Es gibt tolle Eindrücke der Umgebung (Zirkus / Jahrmarkt), mit irre vielen Details - Farben, Haptik, Sensorik/Gerüche -, die das Ganze wie direkt erlebt erscheinen lassen. Ich hab - trotz der märchenhaften 'Künstlichkeit' des Plots - teils wirklich vergessen, dass ich lese. Dabei schafft Nele all das sogar ohne Adjektiv-Overkill, ganz nebenbei, unauffällig. Es ist eine gemeine und auch empathische Geschichte, bei der es trotz (relativ) klarer Verteilung der Sympathien kein klassisch-langweiliges Gut/Böse gibt. Das Ende gibt genau richtig dosiert eine Aussicht, wie es weitergeht und was das alles bedeuten mag.

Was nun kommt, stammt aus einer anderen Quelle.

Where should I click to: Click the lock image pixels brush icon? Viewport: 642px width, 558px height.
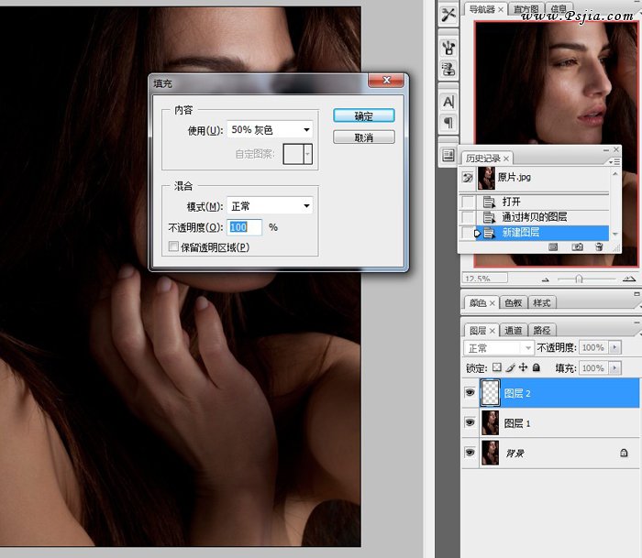coord(510,367)
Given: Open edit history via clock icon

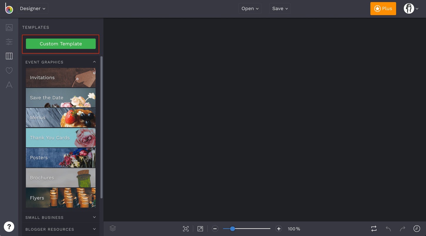Looking at the screenshot, I should pyautogui.click(x=417, y=228).
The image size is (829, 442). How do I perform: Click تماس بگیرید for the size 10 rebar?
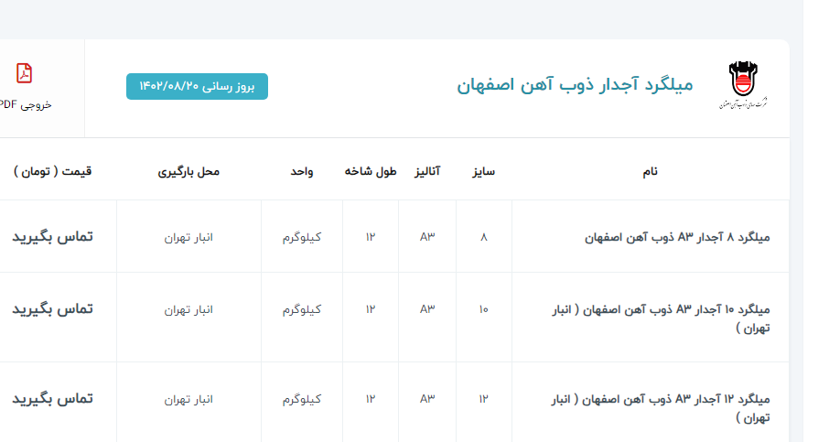point(52,309)
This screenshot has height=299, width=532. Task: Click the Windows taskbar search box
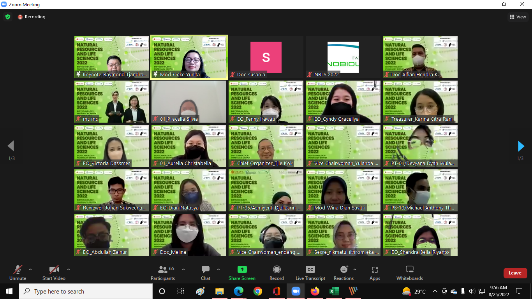pyautogui.click(x=86, y=291)
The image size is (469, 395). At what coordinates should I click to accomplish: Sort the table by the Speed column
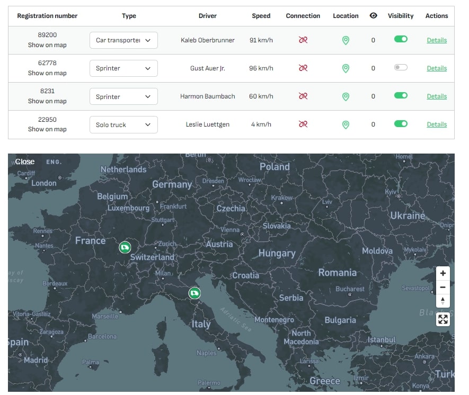click(x=261, y=15)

Klassischer Kurzgeschichten-Ausstieg mit Teaser, der einen die Geschichte weiterspinnen lässt.
Wie Jos Einführung: best practice, würde ich sagen.

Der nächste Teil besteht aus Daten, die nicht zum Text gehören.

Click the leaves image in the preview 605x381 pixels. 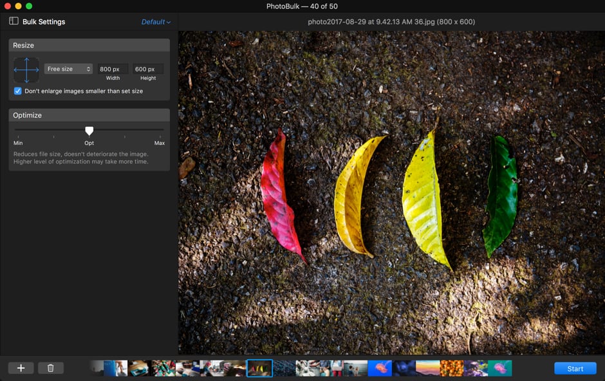(391, 193)
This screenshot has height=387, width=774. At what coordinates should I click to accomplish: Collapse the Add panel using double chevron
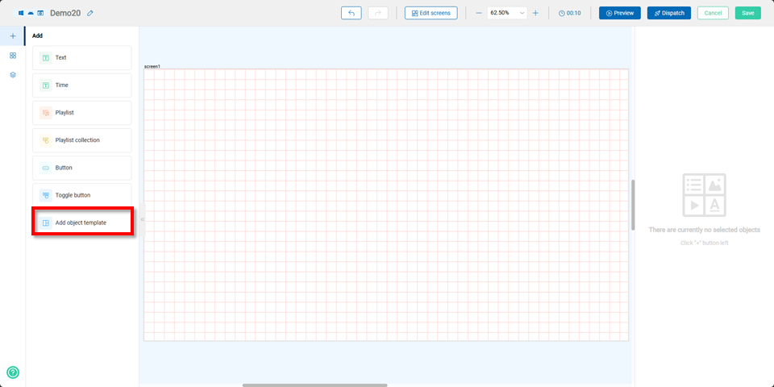(x=142, y=219)
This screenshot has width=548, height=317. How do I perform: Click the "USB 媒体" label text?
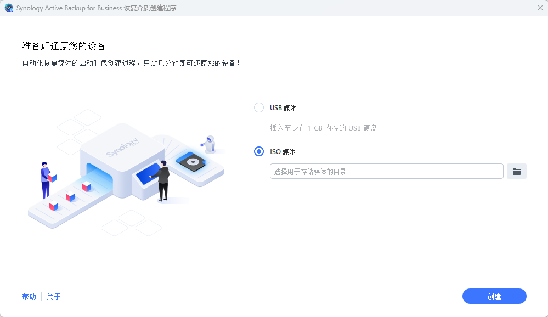(x=283, y=108)
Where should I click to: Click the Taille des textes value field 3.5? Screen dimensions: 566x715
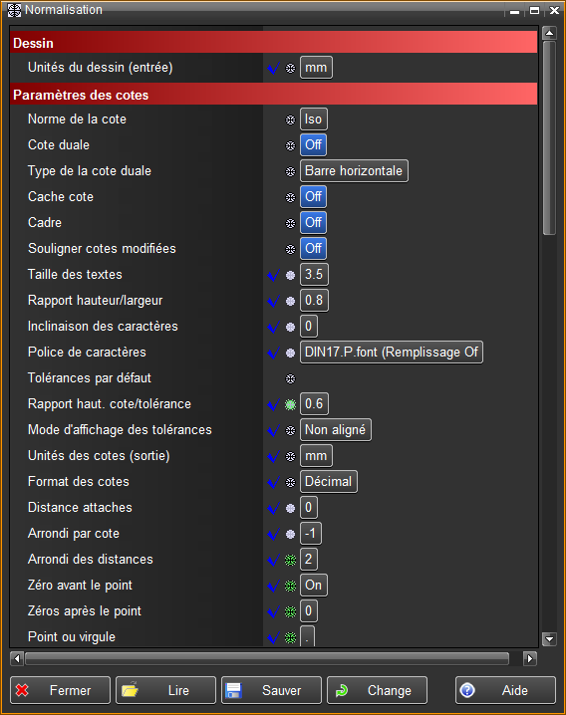(x=314, y=275)
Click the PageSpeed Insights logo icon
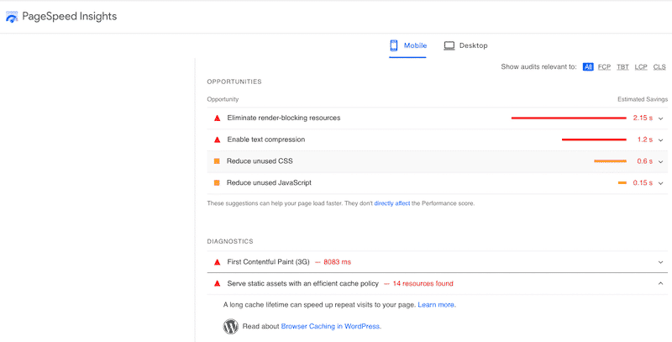672x342 pixels. [12, 17]
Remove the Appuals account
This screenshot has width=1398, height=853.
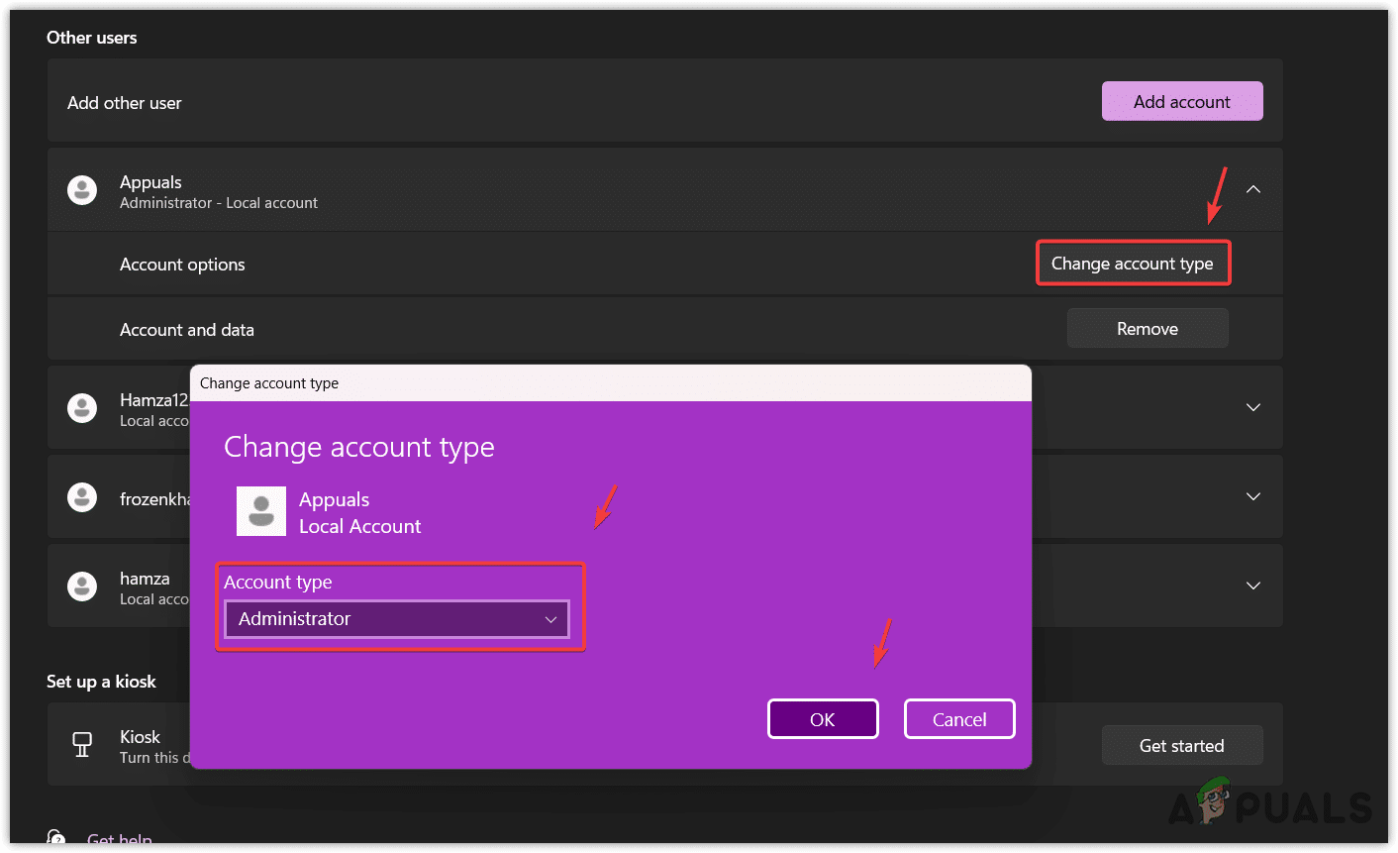point(1147,329)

Bei einigen Texten wusste ich schon, dass es nicht mein Geschmack ist, andere hab ich abgebrochen, weil die Sprache oder die Figuren nicht so meins waren. Philip Krömers Geschichte hab ich im Quickread gelesen (imA eine unpassende Mischung aus Zynismus und Marty Stu - Feeling), fand das dann auch vor dem Hintergrund, dass eine nicht unerhebliche Anzahl Obdachloser durch Inbranntsetzung ermordet werden, ziemlich unangenehm - als Kritik daran aber imA nicht klar erkennbar. Die Moral von der Geschicht' kam mir zu grobmotorig / heavy handed, und das Ganze wird durch einen plötzlich total flapsigen Satz auch komplett ausgehebelt.

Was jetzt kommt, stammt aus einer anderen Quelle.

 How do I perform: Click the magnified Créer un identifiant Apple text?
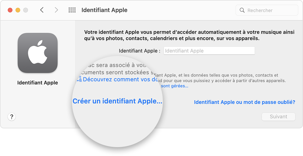coord(117,101)
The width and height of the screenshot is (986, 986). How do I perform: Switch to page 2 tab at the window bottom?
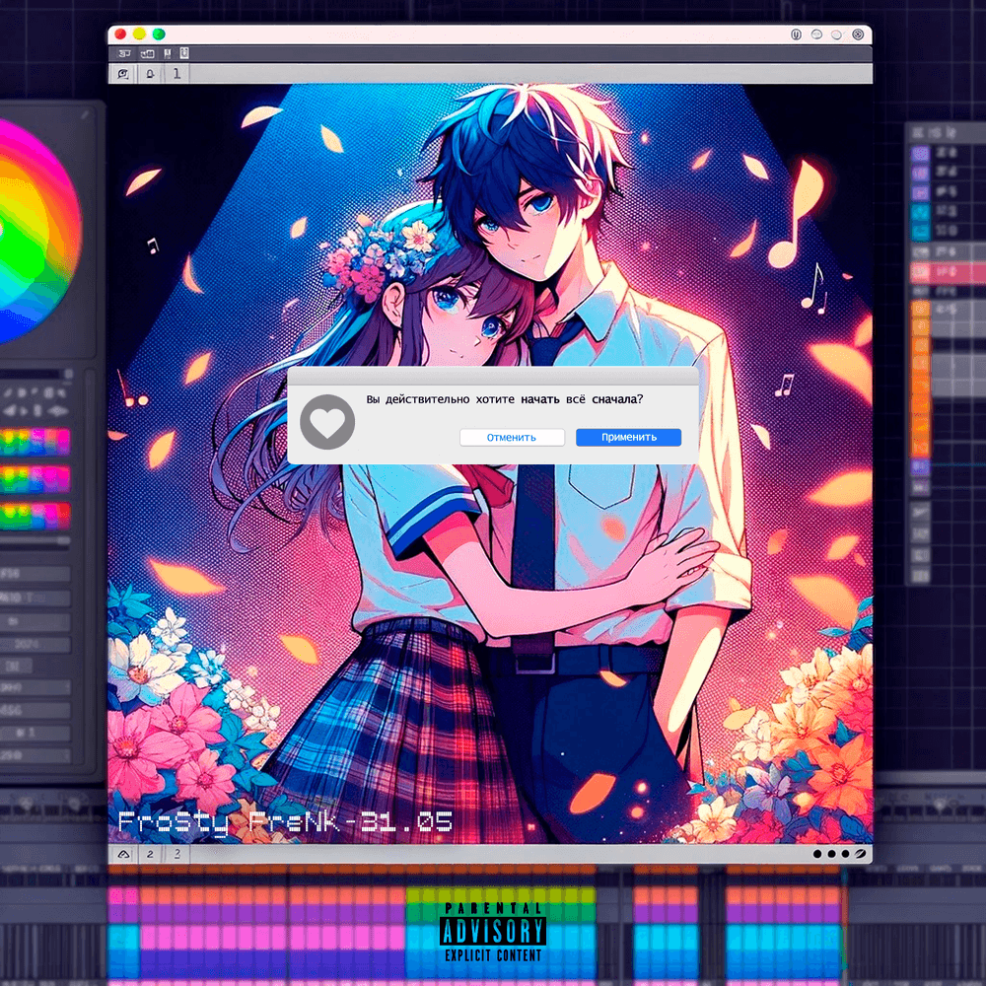(150, 855)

Mammut sprach ja davon, dass Ina Elbrachts Geschichte extrem düster sei, also hab ich mich da auch draufgestürzt. Düster, schwer, fand ich sie gar nicht, sondern eigentlich ganz klar dickensian. (Das Faß Amontillado legt Poe nahe, allerdings richten sich dessen Figuren in psychologischen Nöten selbst, der extern auftretende Richter, ob nun als Doppelgänger oder nicht - ist imA eindeutig Dickens, wie in der berühmten Weihnachtsgeschichte). Ich fand den Plot leider sehr vorhersehbar, überdeutliche teaser und foretelling. Viele Verbindungen werden dem Leser direkt erklärt (Name des Protas etc.). Auch die wirklich häufigen Lautmalereien (Tonbandgerät), die vielen Zirkel, Wiederholungen, die der Text nimmt und die Aussicht darauf, dass nach der ersten - ich sag mal spoiler-frei - Analogie weitere folgen werden und das alles seinen absehbaren Gang nimmt, haben mich ziemlich enttäuscht. Gehofft hatte ich eigentlich auf einen fiesen Twist, der aus dem Schema ausbricht. Ich kann mir vorstellen, dass der Text um 1/4 oder 1/3 gekürzt zumindest für mich wesentlich besser funktioniert hätte. *Person ist in einem unterirdischen Verlies von ominösen Gestalten festgesetzt und wird gefoltert/ermordet* erfindet natürlich im Horror auch nicht das Rad neu.
Das war meine Halloween-Tüte Süßes und Saures --- wobei der süße Eindruck sicher nachhaltiger ist. Auf jeden Fall war das ein ganz dringender Anreiz, mir Neles Texte anzuschauen (ihrer in Felix' Wenn die Welt klein wird ... hatte mir schon so gut gefallen), bzw. sie auch mal anzufragen *flöt*; und dass ich Jos Werke mag und begeistert aufsauge, wusste ich ja auch schon. Ich freue mich sehr auf weitere Beiträge!